─── EXTRAIT DU TEXTE ───

Matisse et Marguerite : le regard d’un père au Musée d’Art Moderne de Paris
Du 4 avril au 24 août 2025
Henri Matisse, Intérieur à la fillette (La Lecture), Paris, quai Saint-Michel, automne-hiver 1905-1906, Huile sur toile, 72,7 x 59,7 cm, New York, The Museum of Modern Art, Don de Monsieur et Madame David Rockefeller, 1991. Crédit : Digital image, The Museum of Modern Art, New York / Scala, Florence
Le Musée d’Art Moderne de Paris consacre une exposition inédite à la relation entre Henri Matisse (1869–1954) et sa fille Marguerite Duthuit-Matisse (1894–1982), figure discrète mais centrale dans la vie et l’œuvre du peintre. Intitulée Matisse et Marguerite : le regard d’un père, l’exposition réunit un ensemble de portraits, dessins, gravures, et céramiques qui donnent à voir un Matisse plus intime, en constante recherche artistique, à travers la figure de sa fille aînée, à la fois modèle, confidente et collaboratrice.

─── DONNÉES ENREGISTRÉES ───

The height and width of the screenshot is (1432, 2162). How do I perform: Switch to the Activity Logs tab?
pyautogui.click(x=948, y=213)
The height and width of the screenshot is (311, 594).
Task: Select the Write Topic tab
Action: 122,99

───

• [OBJECTIF ANNONCÉ 1] Recopiez sans rien changer toutes les lignes des enregistrements.
• [OBJECTIF ANNONCÉ 2] Poursuivez le texte sur l'exposition Matisse et Marguerite après sa dernière phrase.

• [RÉPONSE PROPOSÉE 1]
The height and width of the screenshot is (1432, 2162). How do I perform: Switch to the Activity Logs tab?
pyautogui.click(x=948, y=213)
The height and width of the screenshot is (311, 594).
Task: Select the Write Topic tab
Action: 122,99

• [RÉPONSE PROPOSÉE 2]
Une relation fondatrice
Marguerite est la fille de Caroline Joblaud, le premier modèle de Matisse. Non reconnue à sa naissance, elle le sera par son père vers l’âge de deux ans. Très tôt, Marguerite est au cœur de la vie de Matisse, aussi bien familiale qu’artistique. Sa santé fragile, elle subit une trachéotomie enfant à la suite d’une diphtérie, l’éloigne de l’école, mais renforce sa proximité avec ses parents et grands-parents, qui assurent son éducation. Matisse, père attentionné mais exigeant, voit en elle une enfant courageuse, une présence à la fois inspirante et essentielle.
L’exposition s’ouvre sur un portrait peint en 1901, alors que Marguerite a sept ans. Son teint pâle, son attitude figée et la frontalité de la pose témoignent de la fragilité de l’enfant. La composition sobre rappelle les portraits de Madame Cézanne, que Matisse admire profondément. Cet attachement à Marguerite, visible dès les débuts, traverse toute la carrière du peintre.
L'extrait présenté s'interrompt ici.